Input data:
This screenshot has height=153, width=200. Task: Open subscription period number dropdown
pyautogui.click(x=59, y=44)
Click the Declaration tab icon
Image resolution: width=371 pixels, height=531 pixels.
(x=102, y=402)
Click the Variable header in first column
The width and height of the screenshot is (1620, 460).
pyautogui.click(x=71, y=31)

Directions for this task:
What is needed is an exact copy of all the records.

Answer section:
This screenshot has height=153, width=200. Task: Open subscription period number dropdown
pyautogui.click(x=59, y=44)
Click the Declaration tab icon
Image resolution: width=371 pixels, height=531 pixels.
(x=102, y=402)
Click the Variable header in first column
The width and height of the screenshot is (1620, 460).
pyautogui.click(x=71, y=31)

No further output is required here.